Saved entries —
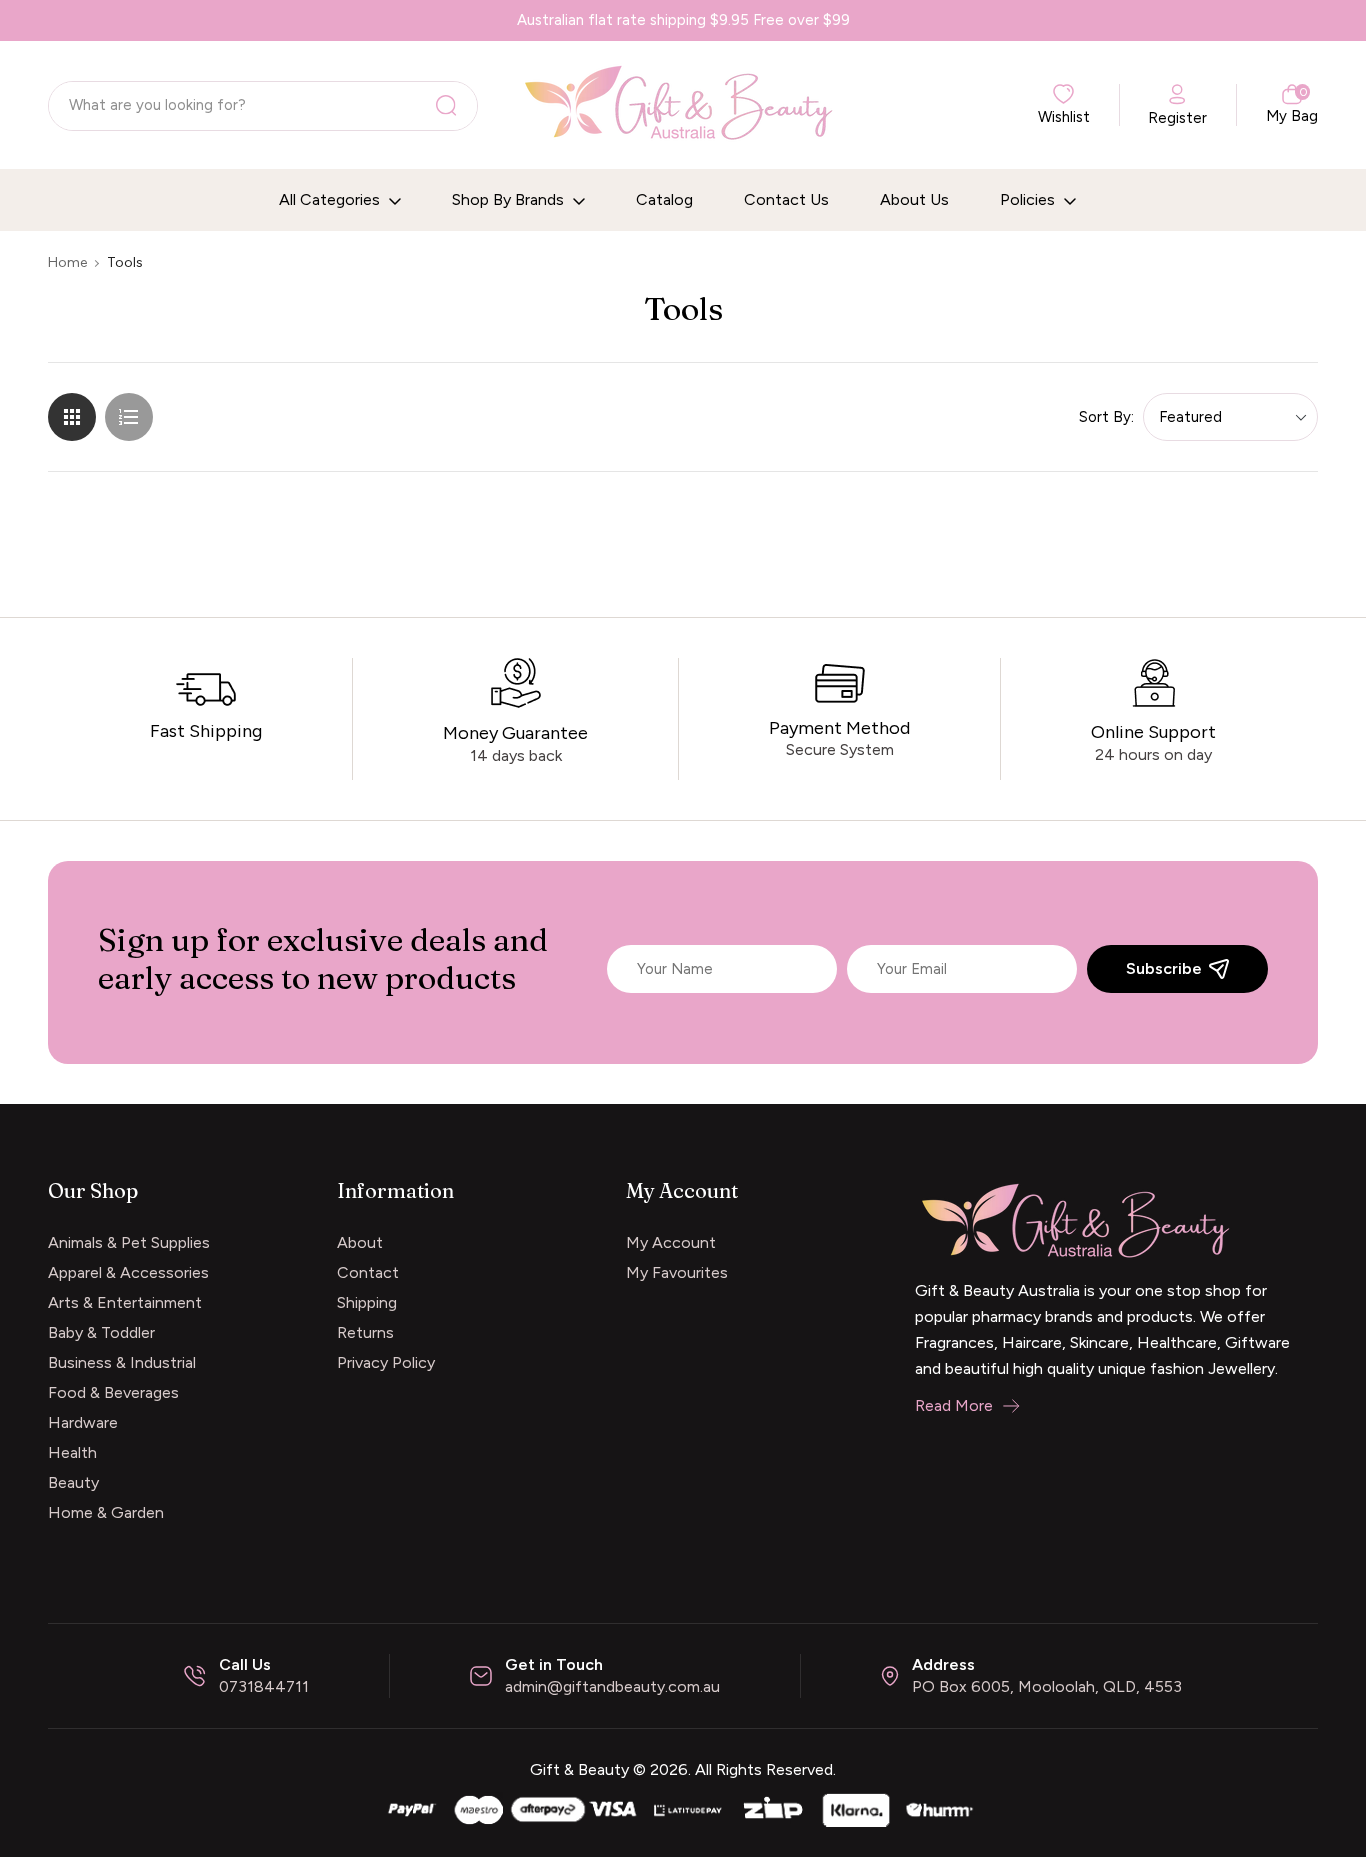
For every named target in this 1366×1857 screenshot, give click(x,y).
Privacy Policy (386, 1362)
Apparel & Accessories (128, 1272)
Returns (365, 1332)
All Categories (331, 199)
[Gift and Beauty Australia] (683, 1808)
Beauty (73, 1482)
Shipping (367, 1302)
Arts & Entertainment (125, 1302)
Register (1177, 118)
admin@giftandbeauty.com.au (612, 1686)
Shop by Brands (510, 199)
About (360, 1242)
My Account (671, 1242)
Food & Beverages (113, 1392)
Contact (368, 1272)
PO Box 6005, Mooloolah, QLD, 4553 (1047, 1686)
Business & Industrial (122, 1362)
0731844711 (264, 1686)
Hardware (83, 1422)
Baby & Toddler (101, 1332)
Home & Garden (106, 1512)
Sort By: (1106, 417)
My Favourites (677, 1272)
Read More (954, 1405)
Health (72, 1452)
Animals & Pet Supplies (129, 1242)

Your task — The line containing "Privacy Policy (386, 1362)" marks where to begin; copy it and every later line exactly, through the end of the data.

Exercise solution —
Privacy Policy (386, 1362)
Apparel & Accessories (128, 1272)
Returns (365, 1332)
All Categories (331, 199)
[Gift and Beauty Australia] (683, 1808)
Beauty (73, 1482)
Shipping (367, 1302)
Arts & Entertainment (125, 1302)
Register (1177, 118)
admin@giftandbeauty.com.au (612, 1686)
Shop by Brands (510, 199)
About (360, 1242)
My Account (671, 1242)
Food & Beverages (113, 1392)
Contact (368, 1272)
PO Box 6005, Mooloolah, QLD, 4553 (1047, 1686)
Business & Industrial (122, 1362)
0731844711 (264, 1686)
Hardware (83, 1422)
Baby & Toddler (101, 1332)
Home & Garden (106, 1512)
Sort By: (1106, 417)
My Favourites (677, 1272)
Read More (954, 1405)
Health (72, 1452)
Animals & Pet Supplies (129, 1242)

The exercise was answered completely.